I thought Garrett Juice was a plant food. 
will it also work for insect control?
spray on entire plant?


----------



## aguaflaca (Aug 11, 2005)

are they laying eggs in the tomatoes?
or just stinging?


----------



## w_r_ranch (Jan 14, 2005)

Just sucking the juices...


----------



## chuck leaman (Jul 15, 2004)

If I remember right it keeps bugs away as well. I think the vinegar in it does that.


----------



## chumy (Jul 13, 2012)

Gilbert said:


> leaf footed bugs. get after them with your fingers or a pair of *needle nose pliers*.


wuss:rotfl:


----------



## tngbmt (May 30, 2004)

shop vac?


----------



## Gilbert (May 25, 2004)

chumy said:


> wuss:rotfl:


I grab them with my hands dummy. Drop them in a bucket of water and they die right away.


----------



## aguaflaca (Aug 11, 2005)

Gilbert said:


> I grab them with my hands dummy. Drop them in a bucket of water and they die right away.





tngbmt said:


> shop vac?


at this point the hand of death and shop vac are pretty much the only recommendations I could find that were "organic". 
thanks for your help guys. 
planting a "trap crop" (sunflowers) is supposed to work. but has to be done when you plant tomatoes. 
for the shop vac removal, I read that spraying the plants with water will cause bugs to climb to top where they might be easier to get. 
my problem is my plants are close to 9' tall.


----------



## rynochop (Aug 28, 2006)

I've got some cherry tomatos and something is eating them in half, I mean it looks like someone took a knife and sliced them in half. Any idea?


----------



## Gilbert (May 25, 2004)

rynochop said:


> I've got some cherry tomatos and something is eating them in half, I mean it looks like someone took a knife and sliced them in half. Any idea?


birds


----------



## chumy (Jul 13, 2012)

rynochop said:


> I've got some cherry tomatos and something is eating them in half, I mean it looks like someone took a knife and sliced them in half. Any idea?
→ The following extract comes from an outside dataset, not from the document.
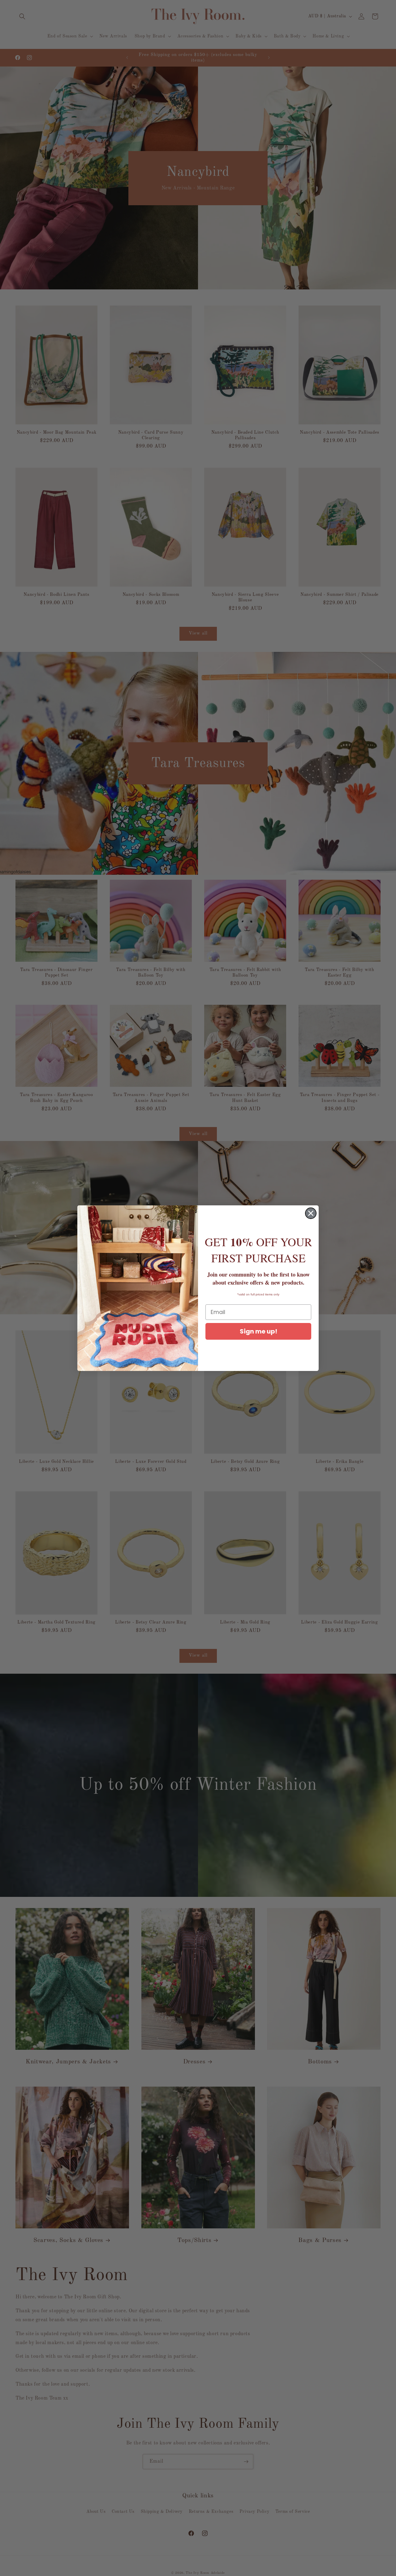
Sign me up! (258, 1331)
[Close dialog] (310, 1213)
overripe coupled with extreme heat busting them open?


----------



## chuck leaman (Jul 15, 2004)

rynochop said:


> I've got some cherry tomatos and something is eating them in half, I mean it looks like someone took a knife and sliced them in half. Any idea?


Squirrels with knives. :biggrin: The heat brings out stink bugs and other pest that love maters. The hotter it gets the more of em you get. I pulled my maters in early June. Had a ton canned already and had given a bunch away too.


----------



## aguaflaca (Aug 11, 2005)

Gilbert said:


> birds


those darn mockingbirds can mess some tomatoes up. my dad had an ongoing war with them until he found this bird netting online. like very thin monofilament with 1/2" squares. 
now the only ones they can get to are the ones growing out top.


----------



## jm423 (Sep 18, 2011)

Did you email them to me? Just found some in my maters!


----------



## aguaflaca (Aug 11, 2005)

jm423 said:


> Did you email them to me? Just found some in my maters!


HAHAHA
I told them to go somewhere else. didn't think it would work. 
try to knock them out they will ruin your tomatoes.


----------



## w_r_ranch (Jan 14, 2005)

chuck leaman said:


> I pulled my maters in early June. Had a ton canned already and had given a bunch away too.


Same here (besides we were out of jars). Only thing left is peppers, okra, eggplant & melons.


----------